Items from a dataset
━━━
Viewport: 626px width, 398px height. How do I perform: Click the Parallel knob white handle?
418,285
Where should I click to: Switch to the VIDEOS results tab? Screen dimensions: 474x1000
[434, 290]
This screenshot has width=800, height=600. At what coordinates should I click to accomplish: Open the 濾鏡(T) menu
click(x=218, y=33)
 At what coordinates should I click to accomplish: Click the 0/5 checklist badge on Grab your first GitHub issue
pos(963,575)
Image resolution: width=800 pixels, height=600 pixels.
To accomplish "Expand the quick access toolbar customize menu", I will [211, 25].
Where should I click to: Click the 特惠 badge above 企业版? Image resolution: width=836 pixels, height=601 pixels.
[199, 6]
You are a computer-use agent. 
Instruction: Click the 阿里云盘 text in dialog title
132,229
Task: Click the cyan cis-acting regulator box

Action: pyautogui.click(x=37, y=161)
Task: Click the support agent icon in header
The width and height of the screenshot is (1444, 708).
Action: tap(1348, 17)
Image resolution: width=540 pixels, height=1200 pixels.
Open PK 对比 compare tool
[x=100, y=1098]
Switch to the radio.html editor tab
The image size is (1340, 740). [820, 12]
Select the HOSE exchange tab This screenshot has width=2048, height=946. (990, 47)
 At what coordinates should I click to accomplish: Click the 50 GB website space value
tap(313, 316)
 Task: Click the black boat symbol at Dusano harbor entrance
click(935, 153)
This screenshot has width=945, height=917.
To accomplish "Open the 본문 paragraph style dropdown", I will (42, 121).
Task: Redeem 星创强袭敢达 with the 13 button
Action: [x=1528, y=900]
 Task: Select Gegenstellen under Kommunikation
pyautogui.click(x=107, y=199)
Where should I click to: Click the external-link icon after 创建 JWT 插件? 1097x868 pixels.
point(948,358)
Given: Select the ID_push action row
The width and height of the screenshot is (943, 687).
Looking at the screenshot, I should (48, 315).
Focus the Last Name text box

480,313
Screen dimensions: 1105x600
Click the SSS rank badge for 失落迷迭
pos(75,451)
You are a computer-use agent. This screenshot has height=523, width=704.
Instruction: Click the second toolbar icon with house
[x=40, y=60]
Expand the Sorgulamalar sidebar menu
━━━
What do the lines above say from the one containing "Open PK 对比 compare tool" down to the one containing "Given: Select the ID_push action row"? Return them exactly, both end lines included, and only them.

Open PK 对比 compare tool
[x=100, y=1098]
Switch to the radio.html editor tab
The image size is (1340, 740). [820, 12]
Select the HOSE exchange tab This screenshot has width=2048, height=946. (990, 47)
 At what coordinates should I click to accomplish: Click the 50 GB website space value
tap(313, 316)
 Task: Click the black boat symbol at Dusano harbor entrance
click(935, 153)
This screenshot has width=945, height=917.
To accomplish "Open the 본문 paragraph style dropdown", I will (42, 121).
Task: Redeem 星创强袭敢达 with the 13 button
Action: [x=1528, y=900]
 Task: Select Gegenstellen under Kommunikation
pyautogui.click(x=107, y=199)
Where should I click to: Click the external-link icon after 创建 JWT 插件? 1097x868 pixels.
point(948,358)
Given: Select the ID_push action row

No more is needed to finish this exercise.